Elke shrugged her thin shoulders. “I can enlarge the picture, but you won’t get any more detail. We’re at the resolution limit of the orbiter’s sensors.”

“Pity.” Korin rubbed at his jaw. “Well, we’ll find out soon enough if I’m right.”

Tully didn’t think that Dag Korin had a high opinion of him. In fact, he had overheard himself referred to by the General, soon after his arrival on board the Hero’s Return , as `that long brain-dead streak of shivering misery.’ Well, Tully had improved a lot since then, and Korin’s favorite had also once been a Slither slave. He risked what might be a stupid question. “Sir, how do you know what those blobs might be? I can’t make out any detail on them at all.”

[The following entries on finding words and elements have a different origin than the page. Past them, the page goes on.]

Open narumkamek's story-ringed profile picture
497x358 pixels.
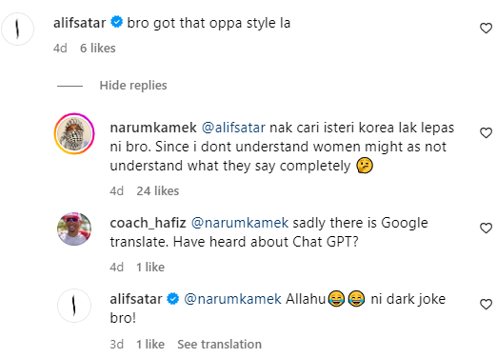point(74,133)
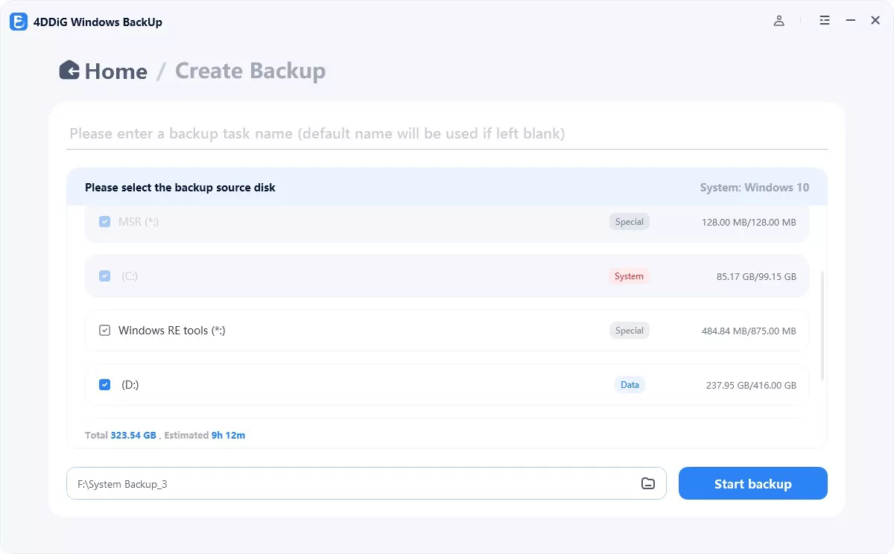Uncheck the D: drive checkbox
Image resolution: width=894 pixels, height=554 pixels.
(x=105, y=385)
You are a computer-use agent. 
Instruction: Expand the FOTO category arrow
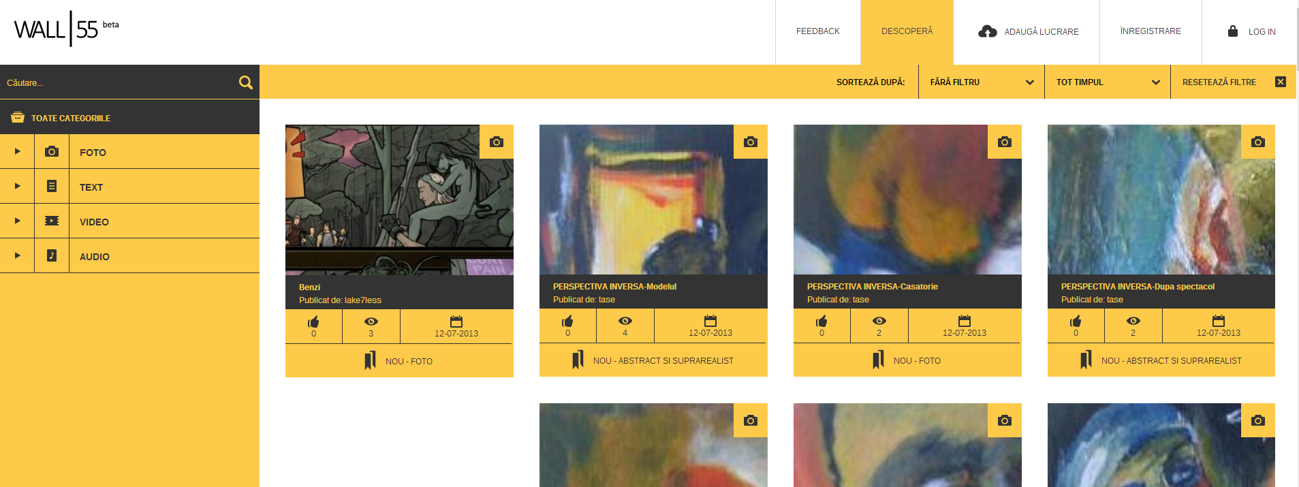pyautogui.click(x=18, y=151)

“No more can I, son, no more can I.” Korin took a couple of steps away, as though he had said all he was going to, then swung around and added sharply, “I imagine , you see. What my eyes won’t provide, I imagine with eighty years of war experience to guide me. And the more I look at that picture, the more a little voice inside me says, military expedition. Not a full-scale army, mind you, because the scale of operations is wrong for that. This is more like a scouting party, sent out to learn the lie of the land. Maybe sent to find out if Limbo is worth a bigger investment, or decide that the place is a dead loss and not worth another visit.

“Now, there’s a logic to a scouting expedition, one that I’d suspect is common to all times and all species. First, you need a base of operations. We see that on the image. You also need the aircraft or ground vehicles to make sorties away from base, and you need to have enough of them to stand some losses from accidents or hostile action. That’s what the aircraft are for. And there’s one other must-have. You may be able to live off the land to some extent, but you’ll need bigger transports — call them mother ships if you like — to bring you to your sphere of operations in the first place. Little scoutships won’t be enough for that, and they won’t be able to carry everything you need for weeks or months of operations. That’s what I think the two ovals are. They brought them here to Limbo, through a Link point of their making and under their control. And in our present situation, those mother ships represent our own best shot at a way to go home.”

Korin paused and frowned at the other two. “Now, that’s my thinking. It may be wrong, so feel free to poke holes in it. Ask questions.”

Elke said softly, “If you don’t mind, I’d rather ask about the other part of what you said earlier.”

“Other part.”

“You told us, `we’ll find out soon enough if I’m right.’ What made you say that?”

“No secret there. We can’t sit here until this ship rots around us. I’m organizing a shore party to explore the land—”

“That’s terrific! I’ve been analyzing data from the orbiters, and I’ve been wondering about a thousand other things—”

“ — but you won’t be part of the shore group, Elke.”

“What! I’m not an engineer. I don’t know how to keep things running on the ship. But ashore, I can—”

“No. You have other things to do, and they may be a lot more important than going ashore. You were the one who came up with the idea that we’re lost, not just somewhere in our own universe but somewhere in an infinity of universes. You’re our best shot — I’d say our only shot — at cracking the secrets of the multiverse. I want you focused on that, and the properties of the alien Link. I want to know about other universes that we might be able to reach — are they more or less similar to our own, could humans survive in them. I don’t want you distracted by thoughts of Limbo’s other life-forms, or war games, or shore parties. Understood?”